Single-cell RNA-Seq Elucidates the Crosstalk Between Cancer Stem Cells and the Tumor Microenvironment in Hepatocellular Carcinoma

Sen Lin; Danfei Li; Yan Yang; Mengjiao Yu; Ruiqi Zhao; Jinghao Li; Lisheng Peng

doi:10.7150/jca.92185

Single-cell RNA-Seq Elucidates the Crosstalk Between Cancer Stem Cells and the Tumor Microenvironment in Hepatocellular Carcinoma

J Cancer. 2024 Jan 1;15(4):1093-1109. doi: 10.7150/jca.92185. eCollection 2024.

Authors

Sen Lin¹, Danfei Li¹, Yan Yang¹, Mengjiao Yu¹, Ruiqi Zhao¹, Jinghao Li², Lisheng Peng³

Affiliations

¹ The Fourth Clinical Medical College, Guangzhou University of Chinese Medicine, Guangzhou, China.
² Department of Traditional Chinese Medicine, The Sixth Affiliated Hospital, South China University of Technology, Foshan, China.
³ Department of Hepatology, Shenzhen Traditional Chinese Medicine Hospital, Shenzhen, China.

Abstract

Background: The challenge of systemic treatment for hepatocellular carcinoma (HCC) stems from the development of drug resistance, primarily driven by the interplay between cancer stem cells (CSCs) and the tumor microenvironment (TME).

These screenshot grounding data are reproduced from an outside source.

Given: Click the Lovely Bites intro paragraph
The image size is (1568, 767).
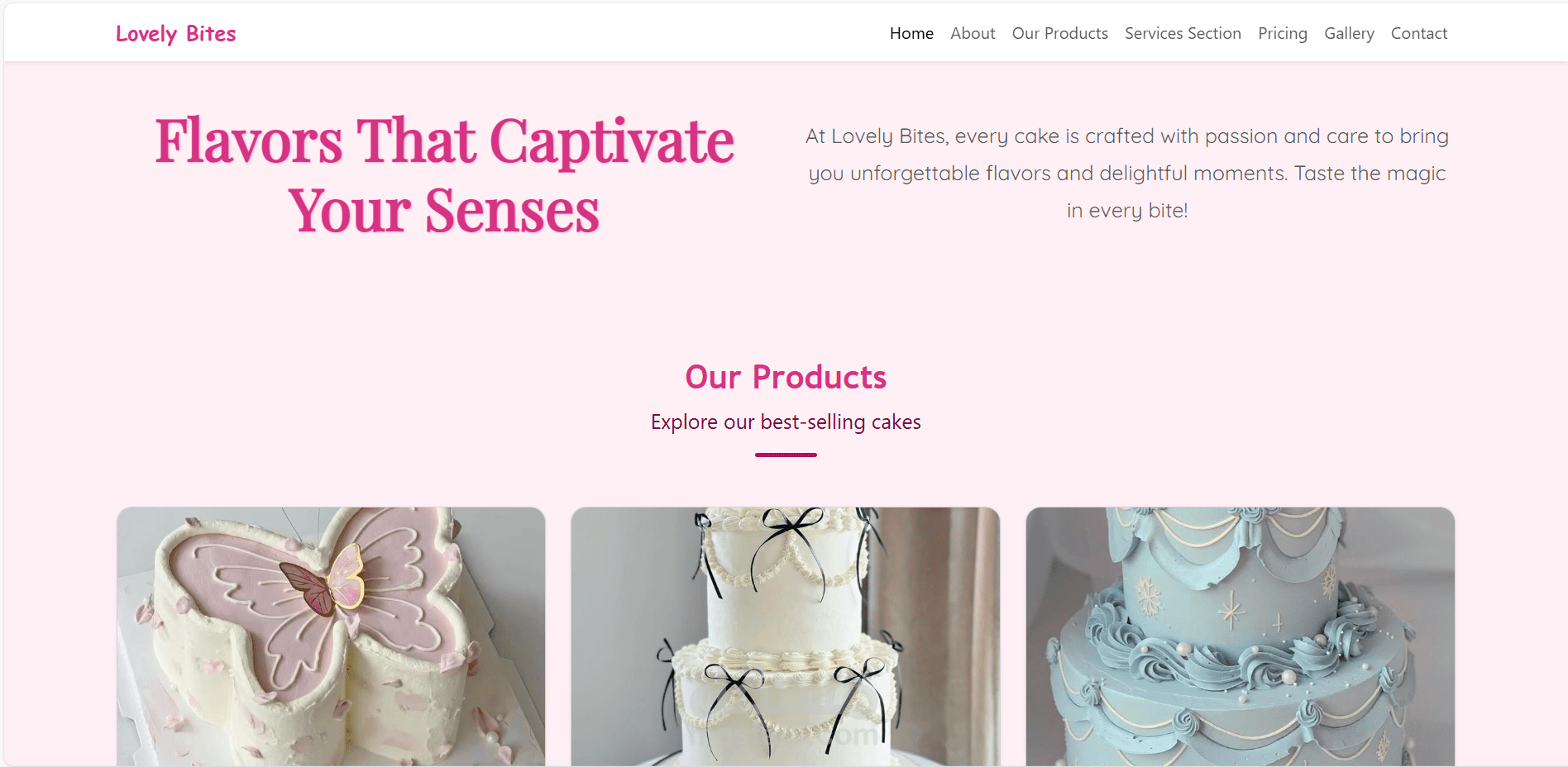Looking at the screenshot, I should coord(1126,173).
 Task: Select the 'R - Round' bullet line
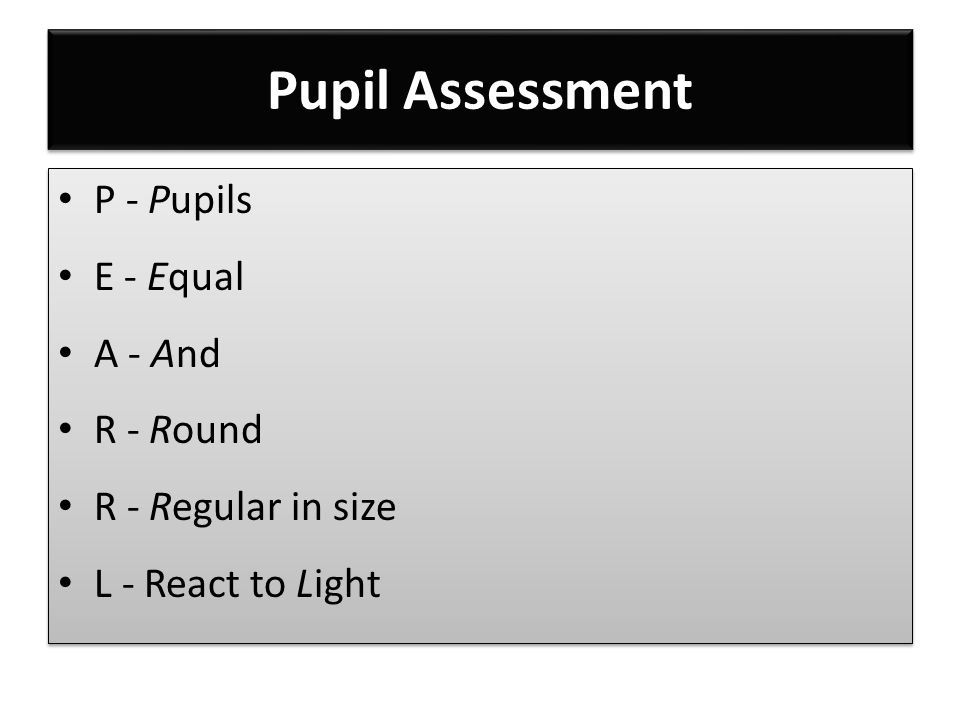click(178, 430)
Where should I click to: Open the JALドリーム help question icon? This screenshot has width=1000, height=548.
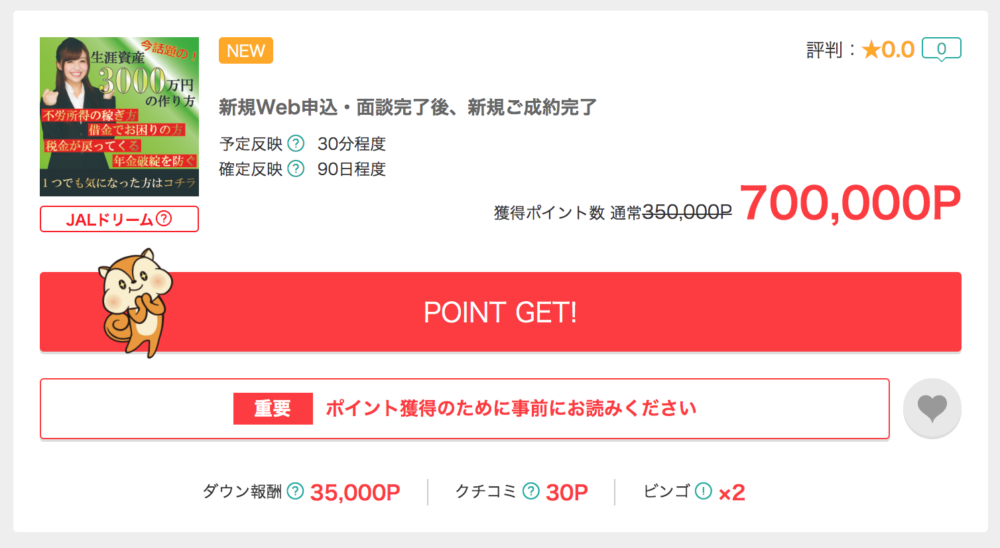click(164, 219)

However, there is a notable dearth of comprehensive research investigating the crosstalk between CSCs and stromal cells or immune cells within the TME of HCC. Methods: We procured single-cell RNA sequencing (scRNA-Seq) data from 16 patients diagnosed with HCC. Employing meticulous data quality control and cell annotation procedures, we delineated distinct CSCs subtypes and performed multi-omics analyses encompassing metabolic activity, cell communication, and cell trajectory. These analyses shed light on the potential molecular mechanisms governing the interaction between CSCs and the TME, while also identifying CSCs' developmental genes. By combining these developmental genes, we employed machine learning algorithms and RT-qPCR to construct and validate a prognostic risk model for HCC. Results: We successfully identified CSCs subtypes residing within malignant cells. Through meticulous enrichment analysis and assessment of metabolic activity, we discovered anomalous metabolic patterns within the CSCs microenvironment, including hypoxia and glucose deprivation. Moreover, CSCs exhibited aberrant activity in signaling pathways associated with lipid metabolism. Furthermore, our investigations into cell communication unveiled that CSCs possess the capacity to modulate stromal cells and immune cells through the secretion of MIF or MDK, consequently exerting regulatory control over the TME. Finally, through cell trajectory analysis, we found developmental genes of CSCs. Leveraging these genes, we successfully developed and validated a prognostic risk model (APCS, ADH4, FTH1, and HSPB1) with machine learning and RT-qPCR. Conclusions: By means of single-cell multi-omics analysis, this study offers valuable insights into the potential molecular mechanisms governing the interaction between CSCs and the TME, elucidating the pivotal role CSCs play within the TME. Additionally, we have successfully established a comprehensive clinical prognostic model through bulk RNA-Seq data.

Keywords: cancer stem cells; cell communication; crosstalk; single-cell RNA sequencing; tumor microenvironment.